When they did find the hostage-taker waiting for them, baby strapped to his chest and knife in hand, the team didn’t rush him or do anything to increase the already palpable tension in the room. Instead, they lowered their weapons and backed off. A single officer approached the man to negotiate, weapon down, speaking calmly and softly, while another off to the side kept a sidearm ready just in case. The rest of the team spread out, keeping their distance, and turned away to watch the other entrances to the space, leaving the negotiator to work.
The SRT used Urban Shield to practice de-escalation techniques – and they were rewarded for it. After they successfully calmed things down and negotiated with the man to release the infant, the Urban Shield evaluator congratulated them on their approach. The feedback he delivered, then and there, was that the BPD team did an excellent job – he highlighted their thoroughness (checking the refrigerator was something most teams missed), their safety (keeping eyes all around), and their effective and correct approach to de-escalation (minimizing pointing weapons and having only a single negotiating point person). Throughout the entire scenario, not a single shot was fired or a voice raised.

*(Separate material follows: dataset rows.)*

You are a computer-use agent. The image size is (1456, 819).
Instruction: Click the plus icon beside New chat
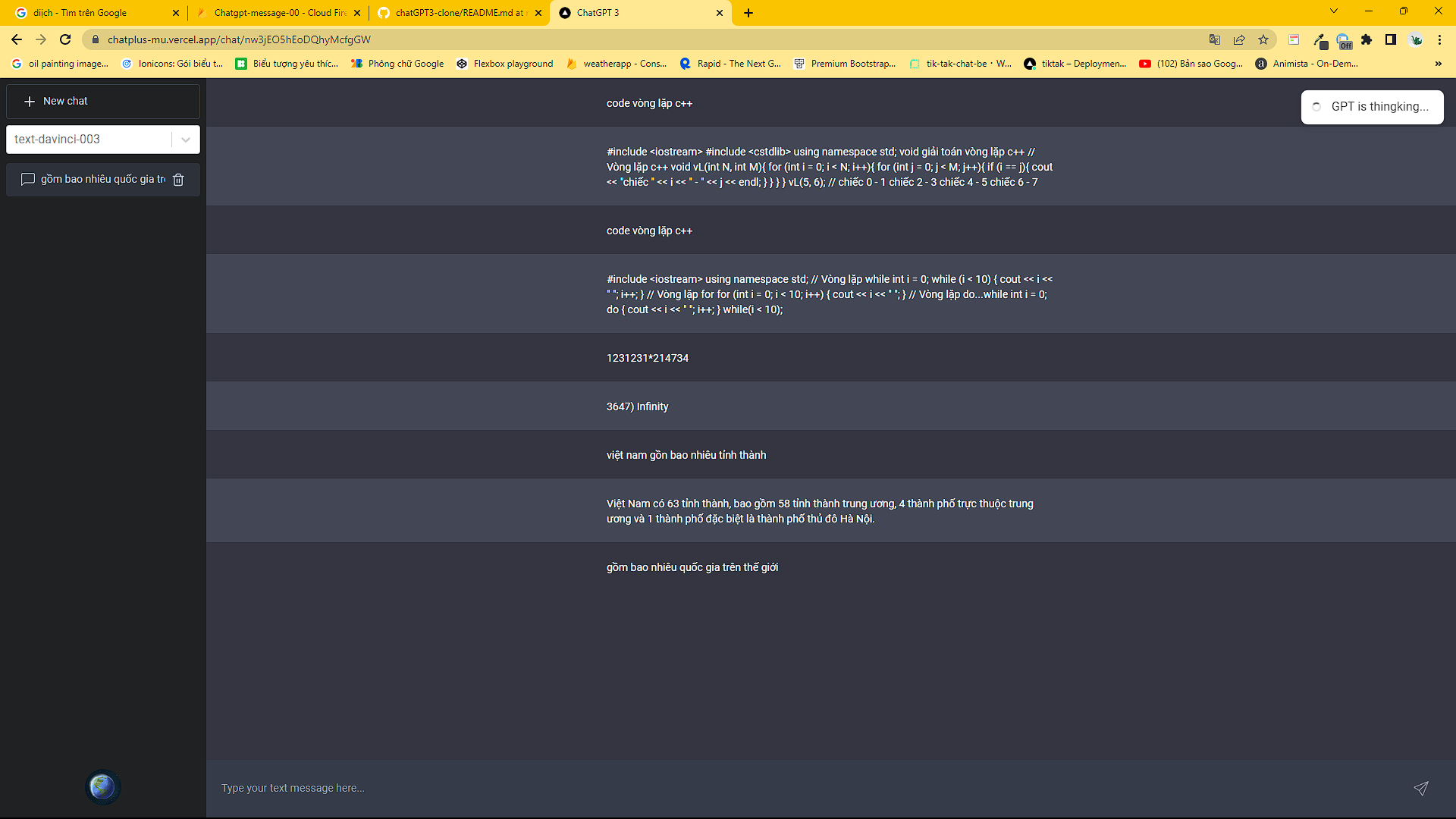point(30,102)
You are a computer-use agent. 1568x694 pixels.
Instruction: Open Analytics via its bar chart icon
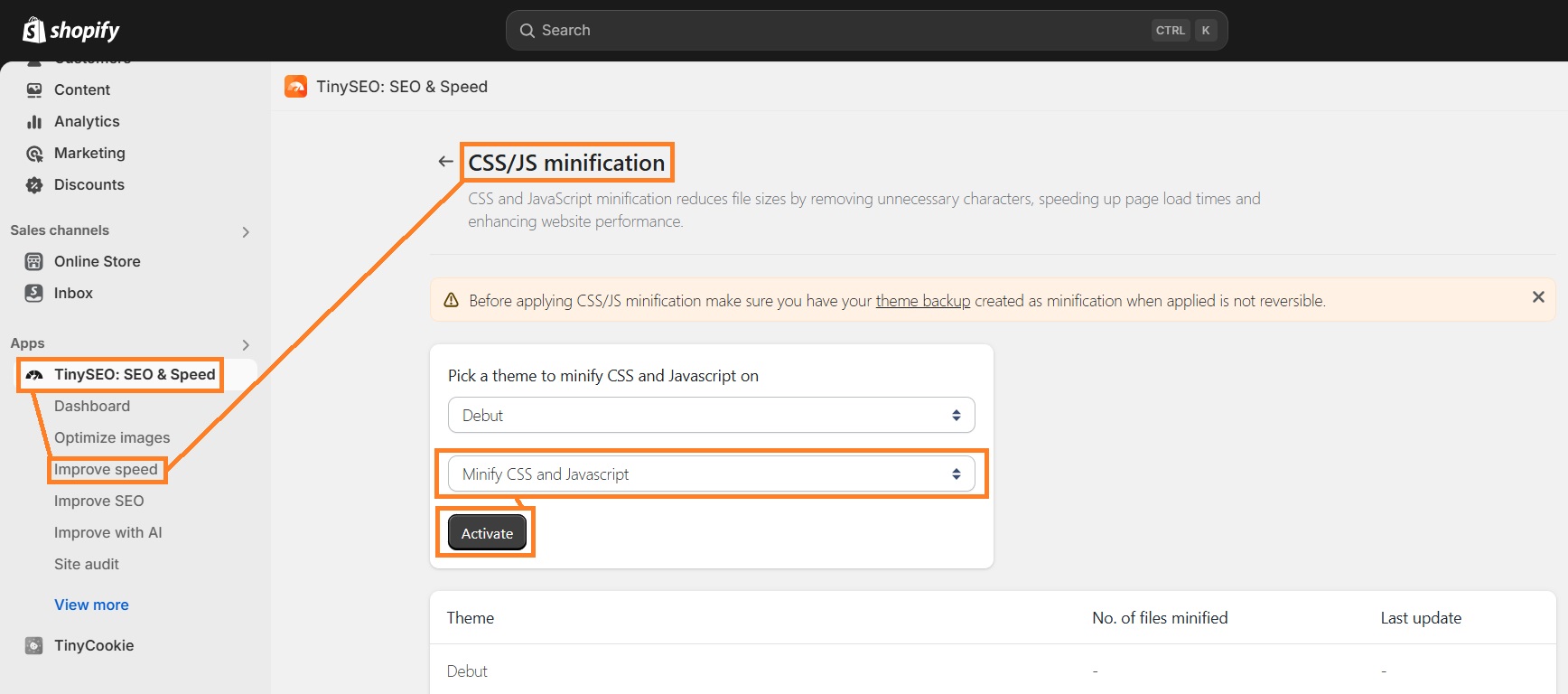click(34, 122)
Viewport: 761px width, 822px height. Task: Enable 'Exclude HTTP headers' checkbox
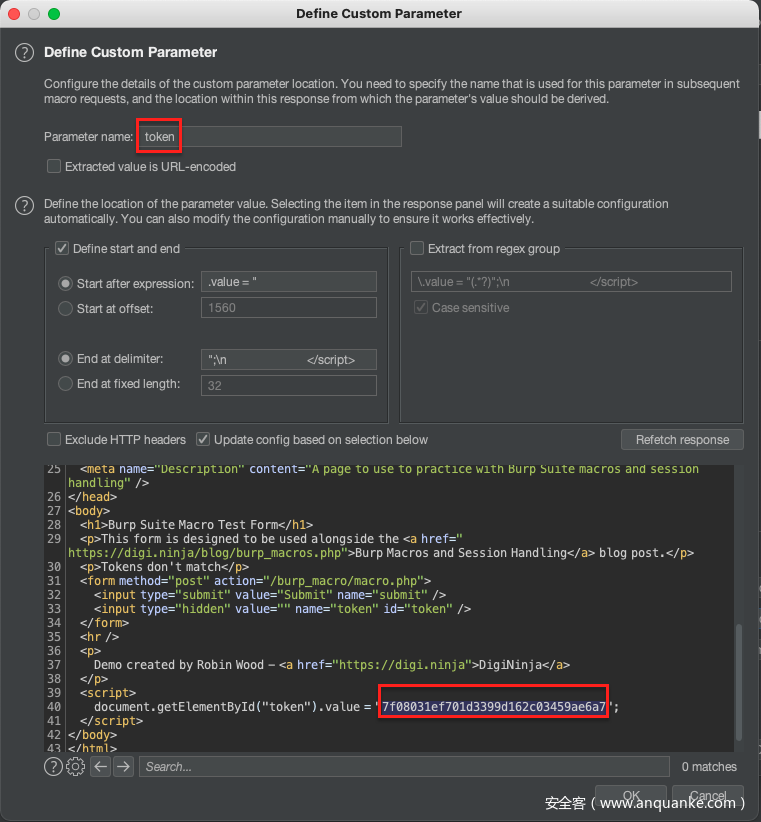(54, 440)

Urban Shield gave Berkeley’s Special Response Team practice staying calm and working as a team under pressure, safely navigating unfamiliar spaces, de-escalating confrontations, and negotiating with a hostage-taker. The feedback and criticisms delivered by the evaluators focused on the officer’s safety and the safety of potential bystanders and hostages, not of how quickly they killed enemies, and there was no marketing of military products.
What I saw at Urban Shield was starkly different from what I had been prepared to see based on characterizations of the program. Other police departments may approach it differently (and the complete overhaul in 2019 will be a welcome opportunity to ensure the program more holistically incorporates the progressive approach to policing that Berkeley has pioneered). Despite what may happen with other agencies, I saw BPD use Urban Shield responsibly – they used it to practice the techniques that we as a community have asked them to use when they’re on the streets protecting us.
Berkeley holds its police officers to exceptionally high standards – a fact our officers are proud of. But for them to continue meeting those high standards, they need to keep practicing the techniques and approaches that we tell them define successful policing, and they need to do so in stressful and unfamiliar situations, because they’re human. Like any human, without training and practice, they’ll make mistakes – and as we’re all too aware of, mistakes made by police officers have tragic consequences.
If our City Council votes to withdraw from Urban Shield, it would similarly be a mistake with potentially tragic consequences. No training is perfect, but our officers are using Urban Shield to do the job we’ve asked them to do, the way we’ve asked them to do it. At no cost to the city, that alone should be enough.